ファイナンシャルプランナーに相談をするイメージといえば、『キャッシュフロー表』の作成です。

今後のライフプランに合わせて、さまざまなお金の流れを視覚化し、いつどのタイミングで大きなお金が必要になり、そこに向けて毎月どのくらいの準備をしていったらいいのか。

『キャッシュフロー表』を作ることで、これらのことが明確になり、生命保険の必要な保障額や、住宅購入の際のローン返済の流れなどが把握できるようになります。

ファイナンシャルプランナーは、この『ライフプラン表』と『キャッシュフロー表』を作り、家計の改善や保険の見直し、貯蓄計画の策定などを顧客と話し合っていきます。

いわば、この『ライフプラン表』と『キャッシュフロー表』は、ファイナンシャルプランナーの価値そのものとも言えます。

しかし、資産形成において、このキャッシュフロー表が必要なのかと問われると、個人的には「あまり必要ではない」と思っています。

なぜなら、それなりの資産形成を成し遂げてきた人たちの多くが、キャッシュフロー表を作成して資産形成をしてきたのかと言われると、そういう人はほとんどいないからです。

資産形成に必要なことは、キャッシュフロー表よりも・・・。

資産形成に必要なことは、大きなポイントとしては、たった2つしかありません。それは、『貯蓄』と『投資』です。

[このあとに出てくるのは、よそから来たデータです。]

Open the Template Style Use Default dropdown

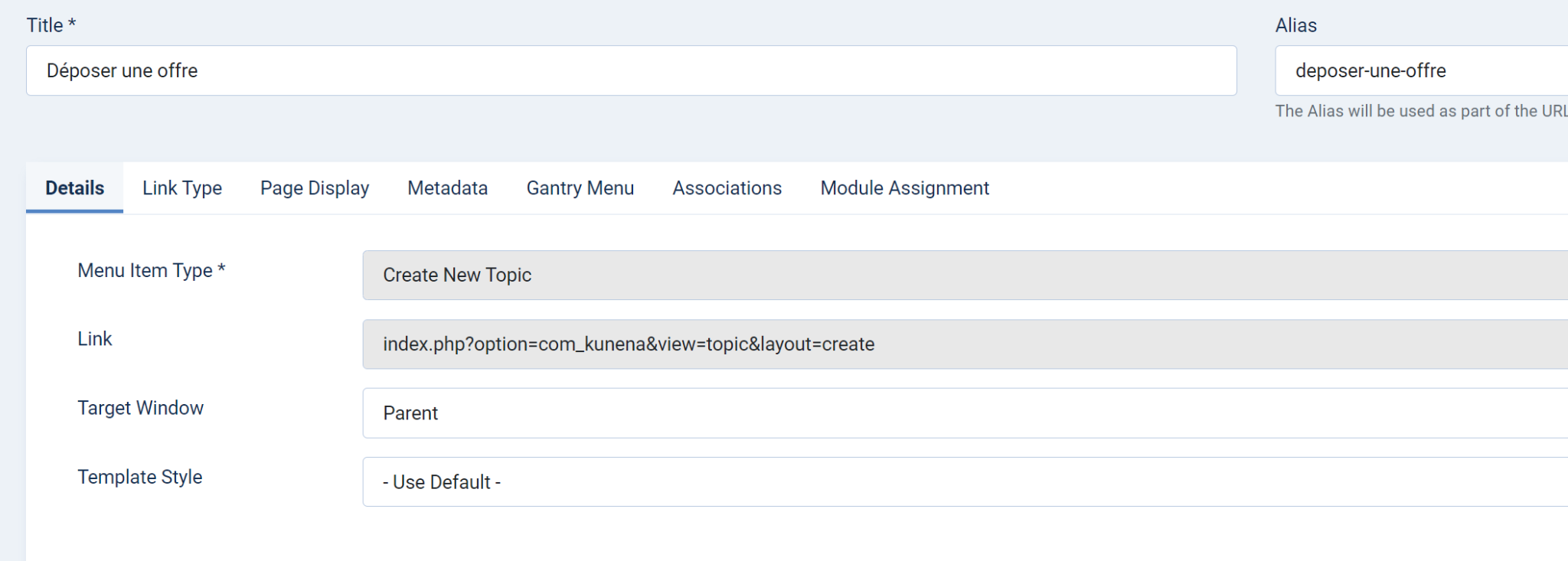(965, 482)
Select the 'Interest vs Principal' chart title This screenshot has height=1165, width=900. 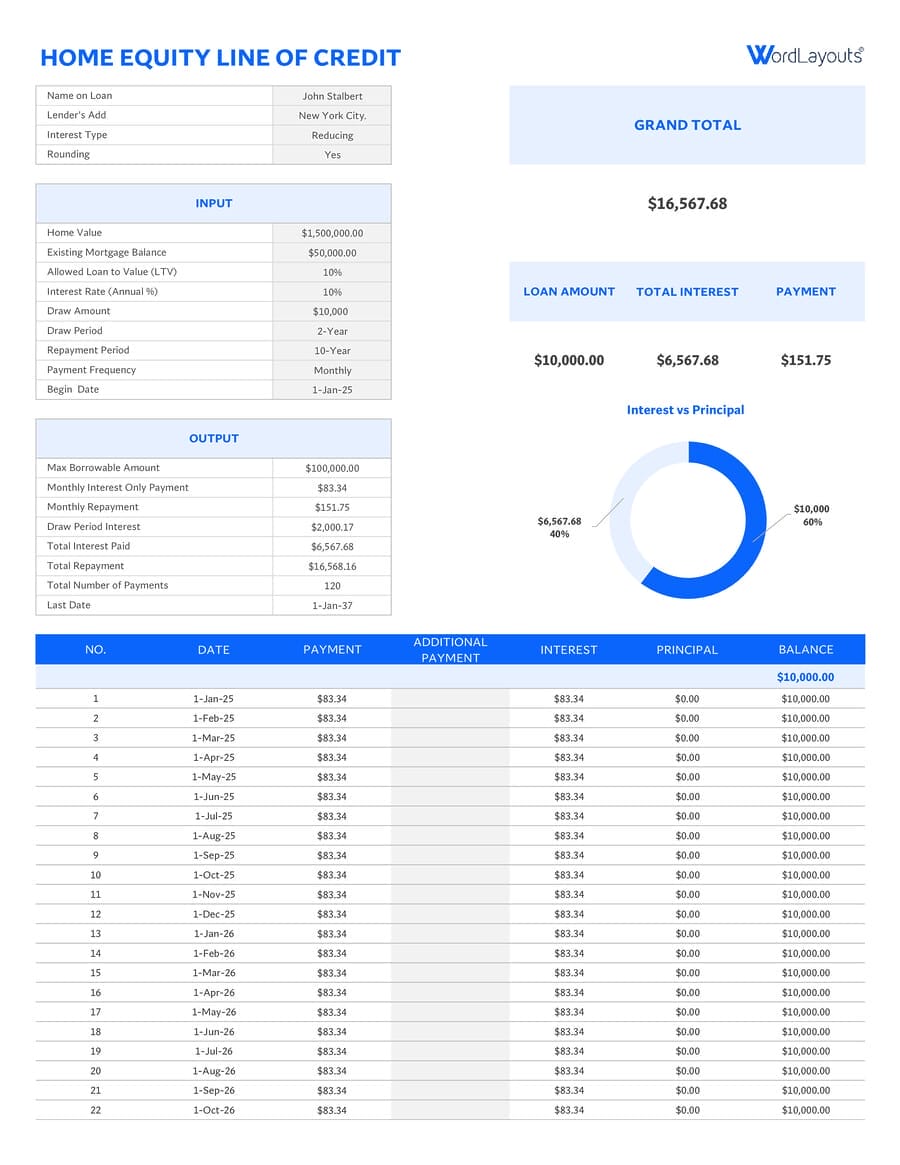pos(685,410)
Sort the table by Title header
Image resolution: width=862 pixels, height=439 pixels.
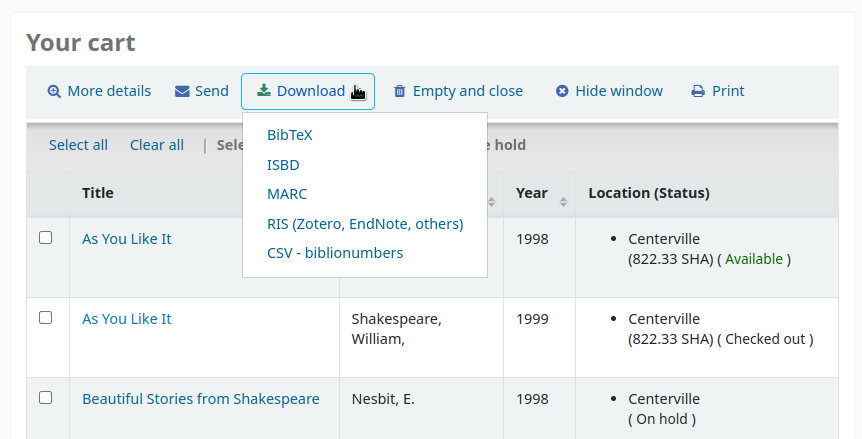tap(98, 193)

まず、資産形成にとって最も大切なポイントは、『貯蓄』です。

資産形成と聞いて、投資信託や株式などで運用することをイメージする人がいますが、それは大きな間違いです。資産形成で一番大切なことは、運用よりも貯蓄です。

なぜなら、運用して年利15%のリターンを上げることが可能だったとしても、たとえば投資資金が100万円しかなかった場合には、年間たったの15万円しか増えません。だったら貯蓄で年間15万円以上を貯えるほうのが簡単なはずです。

資産形成の初期では、「できるだけ多く貯金すること」で資産形成のスピードが決まります。

そして、貯蓄が進み、それなりの資産額になって初めて運用が重要になってくるわけです。

つまりは、資産形成においては、『長期的な計画表』よりも、『今いくら貯金できるか』という『今』の方が大切なので、キャッシュフロー表があるかないかは関係ないというわけです。

次に『投資』に関してのキャッシュフロー表の役割ですが、こちらはそもそも投資と長期的な計画表は相性が悪い。

投資とは、「不確実性」に掛けることで、リターンを狙う類のものであり、投資する前から「いくら儲かる」と決まっているようなものではありません。

そもそも、「これに投資をすればいくら儲かります」といって進めてくる投資商品は、だいたい怪しい。

つまりは、投資とは、本質的に計画通りには進まないものなので、キャッシュフロー表のような計画書を作って、長期的運用して、計画通りのリターンを手にするという考え方は合っていません。

計画よりも大きく儲かることだってあるし、逆に予定よりもはるかに成績が悪く、ライフプランの計画が台無しになることだってあります。

投資には、『長期投資』と言う考え方があります。これは、一時的な利益を求めるのではなく、長期的に投資をしてくことが大切という教えです。

しかし、この『長期投資』と『長期的な投資計画』は一緒ではありません。

『長期投資』とは、「長期的な計画に沿うように運用する」ことではなく、「長期的な視点で運用を行う」ことです。

長期的な視点とは、「『今』、長期的な観点から、どう考え、どういう行動をとるのが適切か」という、未来でどうなりたいかを基準に、今に戻って考えるものではなく、『今』どうすることで、未来がどうなるか、という今を基準にした考え方だと思っています。

つまり、投資には、ファイナンシャルプランナーの作るキャッシュフロー表のようなものは、ほとんど役に立たないと考えていることになります。

ということで、結論は、資産形成を目的とするなら、キャッシュフロー表は作らなくても問題ないという事になります。

今できること、今やっておくべきことな何か、という今と向き合って、やるべきことをやっていけば、極端な話計画なんて立てなくても、自然と資産は築かれていくものだと思っています。